Martino, highly regarded by the Catholic right for his rigid anti-abortion stance and repeated condemnations of President Obama and other pro-choice politicians, once famously arrived unannounced at a discussion in a parish of a document on political responsibility that had been passed by the United States Conference of Catholic Bishops and declared: “No USCCB document is relevant in this diocese. The USCCB doesn’t speak for me.” He told the assembled crowd that “The only relevant document … is my letter,” referring to a letter on politics he had mandated be read at all masses on a given Sunday. “There is one teacher in this diocese, and these points are not debatable.”

He has urged priests and Eucharistic ministers to deny communion to politicians whose views on the abortion issue differed from those of the bishop. He placed an official notice in the diocesan newspaper informing Eucharistic ministers that they had a duty to refuse communion to anyone whose “unworthiness” to receive was publicly known.
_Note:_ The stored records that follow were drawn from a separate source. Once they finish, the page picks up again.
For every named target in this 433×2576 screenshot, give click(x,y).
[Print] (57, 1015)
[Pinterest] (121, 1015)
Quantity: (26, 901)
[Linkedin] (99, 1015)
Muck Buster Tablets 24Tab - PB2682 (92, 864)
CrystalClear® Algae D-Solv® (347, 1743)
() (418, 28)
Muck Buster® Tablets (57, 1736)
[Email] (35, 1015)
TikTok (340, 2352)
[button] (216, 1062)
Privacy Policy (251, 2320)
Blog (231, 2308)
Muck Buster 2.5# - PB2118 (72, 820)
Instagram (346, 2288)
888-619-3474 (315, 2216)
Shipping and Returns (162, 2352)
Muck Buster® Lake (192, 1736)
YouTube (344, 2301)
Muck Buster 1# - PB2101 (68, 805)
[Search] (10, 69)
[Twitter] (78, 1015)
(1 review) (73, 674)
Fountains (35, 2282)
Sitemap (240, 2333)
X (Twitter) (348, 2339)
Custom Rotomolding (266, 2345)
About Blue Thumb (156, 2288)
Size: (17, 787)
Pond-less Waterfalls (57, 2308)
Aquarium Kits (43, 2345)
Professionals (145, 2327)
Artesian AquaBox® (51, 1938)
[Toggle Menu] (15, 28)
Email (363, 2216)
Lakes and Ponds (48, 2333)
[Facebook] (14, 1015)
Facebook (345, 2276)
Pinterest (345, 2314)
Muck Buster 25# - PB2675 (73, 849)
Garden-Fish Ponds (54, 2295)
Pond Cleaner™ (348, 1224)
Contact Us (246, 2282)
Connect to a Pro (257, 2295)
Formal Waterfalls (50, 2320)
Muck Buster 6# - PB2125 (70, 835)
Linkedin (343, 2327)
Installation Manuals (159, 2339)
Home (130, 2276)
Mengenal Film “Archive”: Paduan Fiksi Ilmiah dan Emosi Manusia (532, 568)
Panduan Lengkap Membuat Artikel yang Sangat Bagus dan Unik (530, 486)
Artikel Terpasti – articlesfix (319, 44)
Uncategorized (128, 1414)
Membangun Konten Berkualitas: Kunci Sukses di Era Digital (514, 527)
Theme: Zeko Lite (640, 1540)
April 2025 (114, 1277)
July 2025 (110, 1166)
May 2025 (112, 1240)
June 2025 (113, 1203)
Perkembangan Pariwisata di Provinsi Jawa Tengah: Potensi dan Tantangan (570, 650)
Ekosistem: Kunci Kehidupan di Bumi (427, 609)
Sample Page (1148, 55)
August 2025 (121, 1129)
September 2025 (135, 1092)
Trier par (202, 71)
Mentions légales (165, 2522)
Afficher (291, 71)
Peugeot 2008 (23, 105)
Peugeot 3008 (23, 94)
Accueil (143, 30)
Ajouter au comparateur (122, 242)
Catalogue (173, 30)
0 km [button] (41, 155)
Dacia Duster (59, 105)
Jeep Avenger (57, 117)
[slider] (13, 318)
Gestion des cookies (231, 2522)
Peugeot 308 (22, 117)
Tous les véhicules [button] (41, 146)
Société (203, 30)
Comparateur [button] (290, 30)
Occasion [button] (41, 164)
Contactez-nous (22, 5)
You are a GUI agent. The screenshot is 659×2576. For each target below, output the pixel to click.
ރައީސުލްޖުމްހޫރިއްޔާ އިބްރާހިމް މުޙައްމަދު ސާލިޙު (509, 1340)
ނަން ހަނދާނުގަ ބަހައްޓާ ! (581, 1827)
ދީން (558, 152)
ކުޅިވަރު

The notice emphasized Catholic politicians.

There’s more at the NCR link.

UPDATE: Tom Peters at the American Papist indicates there are “health reasons” behind the decision, but that information isn’t contained in any of the news reports.

UPDATE II: Rocco, of course, has even more:

The cloud of speculation over Martino’s future began in June after the 63 year-old prelate was spotted in Rome, where, according to multiple reports, he met with officials at the Congregation for Bishops after the dicastery’s intervention was sought.

At the helm of one of the nation’s most staunch, reliable bastions of Catholicism, while the kind, bookish cleric’s fierce advocacy for the pro-life cause has won him fervent admiration from church conservatives nationwide, the quarter-million member Scranton church has been roiled since Martino’s 2003 arrival by swaths of contentious parish and school closings, strained relations with the presbyterate, a perceived indifference to the media, clashes over the diocese’s de-recognition of the local union for Catholic high school teachers (a move upheld by the Vatican) and, most famously, a steady stream of statements on politics, parades and public officials which served to draw lines in the sand in the socially conservative, heavily-Democratic area, home to both the revered Casey clan and, in his boyhood, Vice-President Joe Biden.

Earlier this week, reports emerged that Martino was vacating the ordinary’s traditional downtown residence at St Peter’s Cathedral and relocating to the diocese’s former seminary at Dalton, 15 miles outside the city. Additionally, however, several sources have indicated that many of the bishops’s effects were likewise moved to St Charles Borromeo Seminary in his native Philadelphia. Fluent in six languages and made a bishop before 50, the church historian served on the faculty at the Overbrook house as a young priest, and is known to return there often in his downtime.

He reports that a news conference on all this will be held Monday, at a location TBD.